Si elle s’est montrée plus critique, la ministre québécoise de l’Économie, Dominique Anglade, n’est pas allée jusqu’à s’engager à sévir.

«Si j’étais Bombardier, je réfléchirais au message que j’envoie à la population aujourd’hui, a-t-elle dit à la période de questions à l’Assemblée nationale. Je peux comprendre que les gens soient mécontents et choqués.»

Le Parti québécois et la Coalition avenir Québec (CAQ) ont été beaucoup plus véhéments. Les grands patrons de Bombardier ont peut-être tiré l’entreprise du pétrin, mais c’est grâce aux 1,3 milliard $ investis par Québec et ils ne devraient pas être ainsi récompensés, a conclu le chef péquiste Jean-François Lisée.

«C’est une gifle aux Québécois, a-t-il dit. J’espère qu’un actionnaire important de Bombardier, c’est-à-dire le gouvernement du Québec, va demander le retrait de ces augmentations», a-t-il dit.

Le chef caquiste François Legault n’a pas été plus tendre envers Pierre Beaudoin, le président du conseil, et le chef de la direction Alain Bellemare.

«Sept millions de dollars canadiens pour quelqu’un qui est au conseil d’administration, là, ça n’a pas de bon sens. Maintenant, 13 millions de dollars canadiens pour M. Bellemare, c’est exagéré, très exagéré, a-t-il lancé. Écoutez, ce sont ces dirigeants-là, Pierre Beaudoin et M. Bellemare, qui ont amené Bombardier presque au bord de la faillite.»

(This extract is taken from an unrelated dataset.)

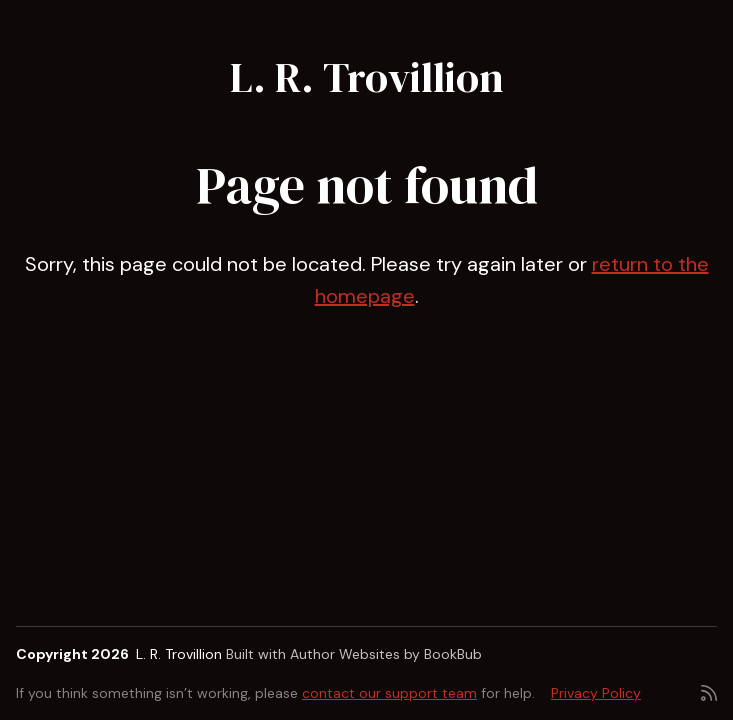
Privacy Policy (596, 693)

Pour sa part, le député Amir Khadir, de Québec solidaire, a qualifié le traitement de la direction de Bombardier d’«absolument scandaleux». Il se désole que personne au gouvernement ne puisse bloquer cette hausse, parce qu’il a investi dans la CSeries et non dans la société-mère.

Finalement, l’Association internationale des machinistes et des travailleurs de l’aérospatiale a préféré réserver ses commentaires, affirmant que ces hausses de salaires allaient «nourrir» son «argumentaire qui servira sur les différentes tables de négociations avec Bombardier».